Un silencio incómodo se había apoderado de la situación. Nadie decía nada, nadie miraba nada pero todos sentíamos todo. Entre pequeños balbuceos me digné a hablar.

-Eternamente jóvenes. Eternamente piratas. Eternamente eternos- pensé que el gran lema de nuestra tripulación era la dosis de adrenalina necesaria para  que los chicos  pudieran salir hacia adelante-. Adelanté  y extendí una mano abierta en medio de la multitud.

-Eternamente jóvenes. Eternamente piratas. Eternamente eternos- dijo el capitán de la tripulación con una ambiciosa y complacida mirada-.

-Eternamente jóvenes. Eternamente piratas. Eternamente eternos- añadió Ibáñez quién mostraba un considerable hinchazón en el labio-.

-Eternamente jóvenes. Eternamente piratas. Eternamente maletas- pronunció el inagotable petirrojo ante la enorme carcajada de todos-.

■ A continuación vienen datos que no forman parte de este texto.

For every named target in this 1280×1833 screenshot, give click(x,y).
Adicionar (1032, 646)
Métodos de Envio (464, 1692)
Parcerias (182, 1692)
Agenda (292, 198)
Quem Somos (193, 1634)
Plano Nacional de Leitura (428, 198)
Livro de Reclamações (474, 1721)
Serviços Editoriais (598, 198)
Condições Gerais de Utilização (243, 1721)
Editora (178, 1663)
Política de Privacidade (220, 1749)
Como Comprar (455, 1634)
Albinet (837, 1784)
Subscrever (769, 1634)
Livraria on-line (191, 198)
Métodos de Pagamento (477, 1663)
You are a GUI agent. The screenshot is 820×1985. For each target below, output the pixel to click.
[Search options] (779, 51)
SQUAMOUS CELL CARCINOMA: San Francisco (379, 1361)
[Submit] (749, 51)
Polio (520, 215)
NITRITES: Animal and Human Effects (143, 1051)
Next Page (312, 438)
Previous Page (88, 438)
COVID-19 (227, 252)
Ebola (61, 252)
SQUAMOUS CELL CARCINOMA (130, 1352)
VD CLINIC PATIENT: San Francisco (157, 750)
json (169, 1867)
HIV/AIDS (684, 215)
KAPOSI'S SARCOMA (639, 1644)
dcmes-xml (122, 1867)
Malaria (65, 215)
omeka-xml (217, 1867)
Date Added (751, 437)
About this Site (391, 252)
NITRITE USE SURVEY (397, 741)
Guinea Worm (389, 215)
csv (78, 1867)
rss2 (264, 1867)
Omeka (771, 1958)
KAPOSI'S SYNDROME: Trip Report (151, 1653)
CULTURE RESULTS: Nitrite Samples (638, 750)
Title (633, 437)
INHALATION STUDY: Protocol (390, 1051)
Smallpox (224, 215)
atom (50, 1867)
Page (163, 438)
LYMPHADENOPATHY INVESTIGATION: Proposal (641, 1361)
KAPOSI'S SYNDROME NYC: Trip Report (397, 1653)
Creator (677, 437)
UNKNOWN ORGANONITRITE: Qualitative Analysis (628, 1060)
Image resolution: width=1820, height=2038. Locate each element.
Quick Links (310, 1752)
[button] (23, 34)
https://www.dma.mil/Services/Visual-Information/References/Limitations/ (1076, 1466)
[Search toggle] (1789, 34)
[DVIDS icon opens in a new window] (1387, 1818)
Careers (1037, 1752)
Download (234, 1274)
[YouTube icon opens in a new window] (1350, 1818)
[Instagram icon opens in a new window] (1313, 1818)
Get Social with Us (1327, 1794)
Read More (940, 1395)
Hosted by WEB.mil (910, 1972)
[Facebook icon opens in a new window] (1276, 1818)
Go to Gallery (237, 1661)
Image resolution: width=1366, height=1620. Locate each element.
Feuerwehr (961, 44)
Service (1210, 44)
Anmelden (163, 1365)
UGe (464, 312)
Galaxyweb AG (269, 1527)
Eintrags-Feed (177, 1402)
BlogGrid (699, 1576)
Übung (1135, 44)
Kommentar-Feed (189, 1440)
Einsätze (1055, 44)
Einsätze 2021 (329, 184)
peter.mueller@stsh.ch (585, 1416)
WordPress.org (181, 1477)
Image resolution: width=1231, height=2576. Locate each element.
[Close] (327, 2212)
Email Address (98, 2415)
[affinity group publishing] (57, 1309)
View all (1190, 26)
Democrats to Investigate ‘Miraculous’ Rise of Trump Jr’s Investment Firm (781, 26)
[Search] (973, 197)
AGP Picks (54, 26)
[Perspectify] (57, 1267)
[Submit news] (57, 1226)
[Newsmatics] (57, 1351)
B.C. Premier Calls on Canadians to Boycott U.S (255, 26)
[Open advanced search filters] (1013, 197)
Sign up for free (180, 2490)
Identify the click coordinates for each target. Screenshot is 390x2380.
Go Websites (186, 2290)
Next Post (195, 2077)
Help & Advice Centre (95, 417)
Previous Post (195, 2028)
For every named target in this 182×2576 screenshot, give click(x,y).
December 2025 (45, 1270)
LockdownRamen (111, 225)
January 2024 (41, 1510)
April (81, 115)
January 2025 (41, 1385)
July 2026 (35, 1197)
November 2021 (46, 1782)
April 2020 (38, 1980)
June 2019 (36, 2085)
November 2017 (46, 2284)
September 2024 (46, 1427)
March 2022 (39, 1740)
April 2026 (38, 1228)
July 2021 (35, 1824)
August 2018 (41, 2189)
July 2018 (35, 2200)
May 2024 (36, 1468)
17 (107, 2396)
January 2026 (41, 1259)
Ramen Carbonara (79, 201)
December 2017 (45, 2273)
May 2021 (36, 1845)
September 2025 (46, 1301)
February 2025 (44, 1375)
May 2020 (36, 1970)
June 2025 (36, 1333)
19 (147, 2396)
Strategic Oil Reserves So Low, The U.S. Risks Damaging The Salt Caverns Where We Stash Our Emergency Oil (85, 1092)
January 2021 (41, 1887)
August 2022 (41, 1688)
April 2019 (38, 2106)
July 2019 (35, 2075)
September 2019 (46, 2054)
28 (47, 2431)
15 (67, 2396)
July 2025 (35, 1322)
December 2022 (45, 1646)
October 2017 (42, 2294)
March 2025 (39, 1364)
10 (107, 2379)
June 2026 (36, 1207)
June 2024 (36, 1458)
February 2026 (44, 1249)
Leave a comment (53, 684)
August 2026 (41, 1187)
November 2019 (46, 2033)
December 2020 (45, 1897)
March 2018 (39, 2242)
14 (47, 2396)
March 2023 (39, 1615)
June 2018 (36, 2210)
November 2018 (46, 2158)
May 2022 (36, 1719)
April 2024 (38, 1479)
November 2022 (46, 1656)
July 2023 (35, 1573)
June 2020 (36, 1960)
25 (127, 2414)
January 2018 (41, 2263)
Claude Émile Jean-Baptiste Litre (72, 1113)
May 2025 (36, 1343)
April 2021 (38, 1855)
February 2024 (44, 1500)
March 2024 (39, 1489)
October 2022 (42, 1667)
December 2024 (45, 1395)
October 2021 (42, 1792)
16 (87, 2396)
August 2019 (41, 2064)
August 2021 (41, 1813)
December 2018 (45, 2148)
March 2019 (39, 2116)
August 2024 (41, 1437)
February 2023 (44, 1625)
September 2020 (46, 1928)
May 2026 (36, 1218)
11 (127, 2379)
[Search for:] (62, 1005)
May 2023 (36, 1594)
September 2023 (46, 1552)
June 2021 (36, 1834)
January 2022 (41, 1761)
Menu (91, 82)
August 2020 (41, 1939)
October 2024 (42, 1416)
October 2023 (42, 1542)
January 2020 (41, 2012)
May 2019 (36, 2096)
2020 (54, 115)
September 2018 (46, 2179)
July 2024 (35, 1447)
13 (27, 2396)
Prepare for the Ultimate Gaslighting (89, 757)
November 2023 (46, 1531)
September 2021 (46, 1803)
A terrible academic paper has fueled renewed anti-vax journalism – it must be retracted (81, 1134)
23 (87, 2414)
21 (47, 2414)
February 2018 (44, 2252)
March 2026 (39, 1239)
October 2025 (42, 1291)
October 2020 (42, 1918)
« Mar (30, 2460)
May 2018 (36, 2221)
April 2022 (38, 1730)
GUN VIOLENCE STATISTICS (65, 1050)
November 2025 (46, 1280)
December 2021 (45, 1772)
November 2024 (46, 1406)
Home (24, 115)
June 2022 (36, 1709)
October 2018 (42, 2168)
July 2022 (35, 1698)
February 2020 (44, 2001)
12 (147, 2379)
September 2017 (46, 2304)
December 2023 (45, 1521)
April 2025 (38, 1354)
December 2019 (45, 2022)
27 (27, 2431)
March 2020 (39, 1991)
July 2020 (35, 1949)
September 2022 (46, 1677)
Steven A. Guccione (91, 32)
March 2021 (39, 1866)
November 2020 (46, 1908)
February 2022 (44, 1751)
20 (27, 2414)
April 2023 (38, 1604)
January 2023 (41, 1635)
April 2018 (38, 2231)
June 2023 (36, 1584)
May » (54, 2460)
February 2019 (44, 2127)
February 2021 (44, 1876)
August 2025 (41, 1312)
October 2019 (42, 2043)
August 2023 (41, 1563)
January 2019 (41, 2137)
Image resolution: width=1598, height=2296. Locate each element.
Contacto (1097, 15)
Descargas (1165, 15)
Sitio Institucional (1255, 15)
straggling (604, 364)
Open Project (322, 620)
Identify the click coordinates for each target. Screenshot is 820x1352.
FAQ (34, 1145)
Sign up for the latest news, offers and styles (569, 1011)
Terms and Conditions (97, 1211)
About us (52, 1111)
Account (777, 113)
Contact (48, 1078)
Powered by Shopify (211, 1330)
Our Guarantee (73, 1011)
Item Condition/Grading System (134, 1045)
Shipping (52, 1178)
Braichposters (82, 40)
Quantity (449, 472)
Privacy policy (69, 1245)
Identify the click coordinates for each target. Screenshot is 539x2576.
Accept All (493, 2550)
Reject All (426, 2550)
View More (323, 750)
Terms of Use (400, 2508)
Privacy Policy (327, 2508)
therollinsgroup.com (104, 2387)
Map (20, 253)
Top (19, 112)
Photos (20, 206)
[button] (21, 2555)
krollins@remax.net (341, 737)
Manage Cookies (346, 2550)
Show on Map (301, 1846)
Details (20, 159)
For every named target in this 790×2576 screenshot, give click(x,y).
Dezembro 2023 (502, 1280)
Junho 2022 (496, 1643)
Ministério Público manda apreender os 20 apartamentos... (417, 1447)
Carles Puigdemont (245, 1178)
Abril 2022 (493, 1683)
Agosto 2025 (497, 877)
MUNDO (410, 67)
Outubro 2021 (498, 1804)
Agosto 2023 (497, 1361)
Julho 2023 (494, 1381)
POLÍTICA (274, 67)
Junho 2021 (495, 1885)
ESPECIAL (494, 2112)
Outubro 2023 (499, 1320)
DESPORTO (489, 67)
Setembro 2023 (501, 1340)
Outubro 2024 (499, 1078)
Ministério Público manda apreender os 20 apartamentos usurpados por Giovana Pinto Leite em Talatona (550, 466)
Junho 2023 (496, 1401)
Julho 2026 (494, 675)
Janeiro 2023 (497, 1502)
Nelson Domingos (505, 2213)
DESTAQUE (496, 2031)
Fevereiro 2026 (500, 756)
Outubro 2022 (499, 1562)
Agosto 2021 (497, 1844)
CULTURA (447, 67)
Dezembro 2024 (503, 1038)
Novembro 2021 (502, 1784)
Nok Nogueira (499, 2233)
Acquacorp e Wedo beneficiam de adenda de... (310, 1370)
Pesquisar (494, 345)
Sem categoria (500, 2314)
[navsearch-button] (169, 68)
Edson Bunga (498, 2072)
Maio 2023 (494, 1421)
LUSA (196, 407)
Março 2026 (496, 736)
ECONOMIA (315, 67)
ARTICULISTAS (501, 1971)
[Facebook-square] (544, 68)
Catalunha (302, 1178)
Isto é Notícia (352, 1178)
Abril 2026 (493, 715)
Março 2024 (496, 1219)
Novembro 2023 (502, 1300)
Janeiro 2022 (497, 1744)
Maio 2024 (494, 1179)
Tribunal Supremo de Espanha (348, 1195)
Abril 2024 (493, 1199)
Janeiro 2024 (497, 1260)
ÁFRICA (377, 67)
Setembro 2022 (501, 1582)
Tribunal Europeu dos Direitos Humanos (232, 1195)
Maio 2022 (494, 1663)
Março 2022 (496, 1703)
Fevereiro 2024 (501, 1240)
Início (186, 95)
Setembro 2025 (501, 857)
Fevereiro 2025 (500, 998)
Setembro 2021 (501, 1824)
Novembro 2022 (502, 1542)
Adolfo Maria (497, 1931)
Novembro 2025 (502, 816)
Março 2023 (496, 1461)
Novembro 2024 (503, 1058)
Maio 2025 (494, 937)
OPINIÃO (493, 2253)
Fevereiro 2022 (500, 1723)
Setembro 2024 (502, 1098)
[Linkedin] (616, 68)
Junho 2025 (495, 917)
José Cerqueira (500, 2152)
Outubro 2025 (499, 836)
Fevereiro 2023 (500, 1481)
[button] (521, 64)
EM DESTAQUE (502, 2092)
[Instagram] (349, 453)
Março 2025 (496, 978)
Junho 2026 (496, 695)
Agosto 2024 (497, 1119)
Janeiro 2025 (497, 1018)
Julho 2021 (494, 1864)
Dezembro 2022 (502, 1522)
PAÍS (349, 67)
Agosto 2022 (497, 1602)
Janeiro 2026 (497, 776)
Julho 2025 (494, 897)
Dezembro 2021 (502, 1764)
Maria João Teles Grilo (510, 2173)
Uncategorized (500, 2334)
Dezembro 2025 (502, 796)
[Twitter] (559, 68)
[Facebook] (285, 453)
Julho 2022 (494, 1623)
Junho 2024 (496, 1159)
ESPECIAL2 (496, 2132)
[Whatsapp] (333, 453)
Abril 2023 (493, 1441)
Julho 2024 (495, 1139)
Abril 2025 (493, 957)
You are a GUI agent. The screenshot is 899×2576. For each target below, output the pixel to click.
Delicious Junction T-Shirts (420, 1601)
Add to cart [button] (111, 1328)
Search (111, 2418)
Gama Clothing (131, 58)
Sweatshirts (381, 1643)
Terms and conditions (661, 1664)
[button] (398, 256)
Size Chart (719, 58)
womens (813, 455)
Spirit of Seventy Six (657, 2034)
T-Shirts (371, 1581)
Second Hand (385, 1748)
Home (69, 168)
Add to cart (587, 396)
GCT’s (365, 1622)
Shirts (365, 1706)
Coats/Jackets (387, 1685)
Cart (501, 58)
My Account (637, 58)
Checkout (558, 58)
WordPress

-Eternamente jóvenes. Eternamente piratas. Eternamente eternos- mencionó el callado y silencioso Alonso quien apenas había hablado desde el inicio de la misión-.

Todos los miembros direccionamos nuestros lánguidos ojos hacia Rosa quien nos miraba asombrada. Todos repetimos al unísono el famoso lema que tanto nos caracterizaba e invitamos a nuestra joven doncella a que se uniera. Así lo hizo, la decisión estaba tomada: Adelante, siempre, siempre adelante.
Durante nuestra prolongada travesía invernal en aquel inhóspito camino de boñigas de cabra y de grillos maleducados tenía la desconcertante sensación de que no estábamos solos. Mantenía con certeza la idea de que  decenas de miradas se clavaban en nuestras chepadas espaldas, ocultas en la soledad de la noche, esperando el momento adecuado para sobresaltarnos. Ojalá Tomás estuviera aquí. Él posee la habilidad de reconocer y etiquetar cada rincón de esta dichosa montaña, cada escondrijo y cada atajo que nos conduciría a un lugar seguro.

Tras una serie de innumerables lamentos y sollozos y, tras soportar el moqueo continuado e interminable de nuestro valeroso timonel, conseguimos alcanzar un sitio muy cercano para visionar todos y cada uno de los distintos diálogos que allí se pronunciaban.

La situación había volcado hacia el lado más drástico y dramático de la moneda. Los dos policías custodiaban al rehén recientemente mientras que, Camilo José, con una biblia en la mano y un objeto desconocido en su mano derecha. Parecía una especie de hierro alargado con un gran orificio en la punta.

Arrodillado el pobre y abandonado Fran a merced de aquellos sedientos y despiadados malhechores, comenzó un intenso diálogo que culminaría con un final inesperado.

-¿Fran? ¿Juan Francisco Hernández Martín?- preguntó uno de los dos guardias civiles-.

-Sí, señor. Ese es mi nombre- respondió el desorientado Fran-.

-Supongo que sabes cuáles son los diversos motivos que nos traen, a estas horas de la noche, hasta aquí. ¿No, Fran?- cuestionó el mismo guardia civil, cuya malévola sonrisa se dibujaba en su áspero y endemoniado rostro-.

-Lo único que sé, muy señor mío, es que ustedes han irrumpido ilegalmente en mi hogar para sacarme con este ridículo pijama de rayas por las calles y los campos más angostos y desorbitados que han encontrado. Sé que me han arrodillado, sé que me han escupido y sé que me han tapado mi humilde e inocente rostro con una bolsa barata. Nada más ni nada menos.

El capitán giraba una y otra vez en torno a la figura del arrodillado rehén. Revoloteaba en círculos como si fuese una especie de ave carroñera que busca, ansiosamente, el momento preciso para atacar y desmembrar a su arrinconada presa. Un trabajo rápido, sencillo y eficaz. Mientras tanto, el soldado de turno mantenía su férrea mirada fija en la hoguera. Una mirada avergonzada que evitaba, por todos los medios, el contacto visual con aquella víctima, con aquella presa.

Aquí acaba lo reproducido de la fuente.